» What you have to do
Each line of the records below that contains "will" needs to be copied.

» Records from a collection
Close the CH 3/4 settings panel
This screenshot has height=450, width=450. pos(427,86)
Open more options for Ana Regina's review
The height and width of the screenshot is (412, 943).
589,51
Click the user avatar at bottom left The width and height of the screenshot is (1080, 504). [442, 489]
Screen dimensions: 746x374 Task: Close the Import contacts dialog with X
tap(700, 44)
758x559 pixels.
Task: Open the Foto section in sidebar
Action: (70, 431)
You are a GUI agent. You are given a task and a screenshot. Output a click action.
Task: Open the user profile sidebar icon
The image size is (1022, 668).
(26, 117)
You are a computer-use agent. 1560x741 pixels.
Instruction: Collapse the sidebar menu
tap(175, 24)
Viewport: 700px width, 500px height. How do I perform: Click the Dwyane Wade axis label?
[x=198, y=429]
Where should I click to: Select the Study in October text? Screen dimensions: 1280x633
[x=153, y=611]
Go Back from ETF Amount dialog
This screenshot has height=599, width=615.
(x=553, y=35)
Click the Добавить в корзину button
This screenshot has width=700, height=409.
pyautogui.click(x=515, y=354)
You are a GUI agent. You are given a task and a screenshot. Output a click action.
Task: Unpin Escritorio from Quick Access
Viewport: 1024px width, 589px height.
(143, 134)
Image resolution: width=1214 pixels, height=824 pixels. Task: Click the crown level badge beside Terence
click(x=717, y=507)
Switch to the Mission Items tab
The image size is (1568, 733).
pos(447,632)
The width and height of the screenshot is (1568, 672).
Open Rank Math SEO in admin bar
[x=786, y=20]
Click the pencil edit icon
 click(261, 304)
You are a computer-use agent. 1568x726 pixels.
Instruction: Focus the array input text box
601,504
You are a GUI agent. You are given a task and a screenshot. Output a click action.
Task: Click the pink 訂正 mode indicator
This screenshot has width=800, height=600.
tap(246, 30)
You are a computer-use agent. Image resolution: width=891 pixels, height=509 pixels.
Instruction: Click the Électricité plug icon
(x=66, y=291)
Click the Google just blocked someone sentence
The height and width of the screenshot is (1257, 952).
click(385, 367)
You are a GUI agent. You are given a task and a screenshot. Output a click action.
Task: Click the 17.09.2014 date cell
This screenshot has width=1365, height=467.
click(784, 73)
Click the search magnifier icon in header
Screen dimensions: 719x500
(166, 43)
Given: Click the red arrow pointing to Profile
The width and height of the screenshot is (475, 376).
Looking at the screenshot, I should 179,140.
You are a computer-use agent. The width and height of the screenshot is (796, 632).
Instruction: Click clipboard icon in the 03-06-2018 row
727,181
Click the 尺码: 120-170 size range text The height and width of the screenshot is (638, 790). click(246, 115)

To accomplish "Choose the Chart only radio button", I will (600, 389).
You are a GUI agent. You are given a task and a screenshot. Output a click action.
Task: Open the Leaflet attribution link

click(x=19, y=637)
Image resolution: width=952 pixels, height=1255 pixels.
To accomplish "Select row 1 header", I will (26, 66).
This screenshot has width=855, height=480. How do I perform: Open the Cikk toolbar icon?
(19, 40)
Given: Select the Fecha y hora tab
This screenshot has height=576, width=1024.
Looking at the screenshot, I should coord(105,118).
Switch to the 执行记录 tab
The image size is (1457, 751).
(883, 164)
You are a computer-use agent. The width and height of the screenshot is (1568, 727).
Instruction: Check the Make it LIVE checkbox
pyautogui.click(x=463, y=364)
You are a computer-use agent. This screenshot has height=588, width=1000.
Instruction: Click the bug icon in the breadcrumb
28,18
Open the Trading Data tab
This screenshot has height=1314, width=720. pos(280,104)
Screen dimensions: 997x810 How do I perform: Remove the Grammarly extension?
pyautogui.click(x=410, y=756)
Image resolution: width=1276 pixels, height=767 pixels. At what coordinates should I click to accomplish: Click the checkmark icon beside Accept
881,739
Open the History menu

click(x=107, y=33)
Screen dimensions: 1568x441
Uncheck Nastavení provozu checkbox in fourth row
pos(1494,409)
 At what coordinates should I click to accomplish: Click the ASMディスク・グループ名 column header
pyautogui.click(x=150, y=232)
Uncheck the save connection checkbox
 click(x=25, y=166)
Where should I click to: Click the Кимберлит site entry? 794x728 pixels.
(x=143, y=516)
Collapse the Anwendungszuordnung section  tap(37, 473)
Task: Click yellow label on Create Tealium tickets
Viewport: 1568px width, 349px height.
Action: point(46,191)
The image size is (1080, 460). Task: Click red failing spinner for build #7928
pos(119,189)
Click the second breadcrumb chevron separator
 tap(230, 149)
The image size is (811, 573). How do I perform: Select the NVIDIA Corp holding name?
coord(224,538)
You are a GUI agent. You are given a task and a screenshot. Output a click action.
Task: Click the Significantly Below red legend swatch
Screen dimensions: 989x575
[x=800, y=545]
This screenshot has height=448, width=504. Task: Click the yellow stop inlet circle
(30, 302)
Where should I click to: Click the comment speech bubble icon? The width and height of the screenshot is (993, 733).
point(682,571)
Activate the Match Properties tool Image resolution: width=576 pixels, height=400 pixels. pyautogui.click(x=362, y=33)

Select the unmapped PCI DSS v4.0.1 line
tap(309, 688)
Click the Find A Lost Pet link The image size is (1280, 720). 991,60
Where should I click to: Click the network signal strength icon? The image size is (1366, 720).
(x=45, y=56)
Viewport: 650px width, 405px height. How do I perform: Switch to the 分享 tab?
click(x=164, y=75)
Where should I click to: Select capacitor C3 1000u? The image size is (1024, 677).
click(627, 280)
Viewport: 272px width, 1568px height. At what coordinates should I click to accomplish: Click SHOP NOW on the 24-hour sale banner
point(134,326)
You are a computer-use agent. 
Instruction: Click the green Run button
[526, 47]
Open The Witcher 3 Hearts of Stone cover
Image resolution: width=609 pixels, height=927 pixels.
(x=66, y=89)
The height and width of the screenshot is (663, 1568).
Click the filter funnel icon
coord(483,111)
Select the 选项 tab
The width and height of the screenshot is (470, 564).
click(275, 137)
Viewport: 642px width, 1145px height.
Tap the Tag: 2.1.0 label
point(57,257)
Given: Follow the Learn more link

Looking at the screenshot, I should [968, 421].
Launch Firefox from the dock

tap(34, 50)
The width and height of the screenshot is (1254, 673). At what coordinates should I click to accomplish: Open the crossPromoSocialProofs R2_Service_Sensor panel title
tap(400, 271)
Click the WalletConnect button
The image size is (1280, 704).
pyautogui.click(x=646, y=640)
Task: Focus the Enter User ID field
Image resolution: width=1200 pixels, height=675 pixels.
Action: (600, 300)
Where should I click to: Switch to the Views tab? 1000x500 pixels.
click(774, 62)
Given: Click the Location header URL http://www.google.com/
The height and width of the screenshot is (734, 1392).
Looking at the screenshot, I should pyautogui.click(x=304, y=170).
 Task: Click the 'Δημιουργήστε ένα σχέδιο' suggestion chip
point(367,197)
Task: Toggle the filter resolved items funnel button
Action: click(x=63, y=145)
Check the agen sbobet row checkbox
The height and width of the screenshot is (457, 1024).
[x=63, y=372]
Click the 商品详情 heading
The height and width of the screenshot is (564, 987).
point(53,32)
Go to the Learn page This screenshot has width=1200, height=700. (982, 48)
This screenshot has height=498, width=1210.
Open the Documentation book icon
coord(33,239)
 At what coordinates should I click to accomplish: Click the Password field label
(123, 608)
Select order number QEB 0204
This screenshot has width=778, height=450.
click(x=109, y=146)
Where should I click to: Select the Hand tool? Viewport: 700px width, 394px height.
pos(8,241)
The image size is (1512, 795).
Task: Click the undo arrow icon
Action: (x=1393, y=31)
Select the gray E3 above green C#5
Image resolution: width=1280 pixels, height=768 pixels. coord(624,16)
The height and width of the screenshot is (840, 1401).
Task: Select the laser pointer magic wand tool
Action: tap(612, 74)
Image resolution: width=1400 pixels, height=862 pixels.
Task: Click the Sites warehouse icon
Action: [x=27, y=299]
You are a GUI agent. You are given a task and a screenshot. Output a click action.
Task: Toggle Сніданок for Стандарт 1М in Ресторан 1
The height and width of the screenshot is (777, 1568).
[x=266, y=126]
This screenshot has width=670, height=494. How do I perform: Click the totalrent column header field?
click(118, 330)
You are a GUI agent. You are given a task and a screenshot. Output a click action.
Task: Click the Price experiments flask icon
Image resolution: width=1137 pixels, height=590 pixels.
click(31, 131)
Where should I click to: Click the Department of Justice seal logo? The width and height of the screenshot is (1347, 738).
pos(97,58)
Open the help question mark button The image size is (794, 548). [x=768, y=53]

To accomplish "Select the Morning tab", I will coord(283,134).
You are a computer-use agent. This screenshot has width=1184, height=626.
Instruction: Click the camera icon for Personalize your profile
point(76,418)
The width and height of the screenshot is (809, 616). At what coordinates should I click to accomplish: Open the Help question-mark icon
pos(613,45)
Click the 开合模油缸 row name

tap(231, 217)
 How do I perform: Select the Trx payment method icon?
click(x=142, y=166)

» Answer to the exercise
To accomplish "Choose the Chart only radio button", I will (600, 389).
To accomplish "Select row 1 header", I will (26, 66).
To accomplish "Select the Morning tab", I will coord(283,134).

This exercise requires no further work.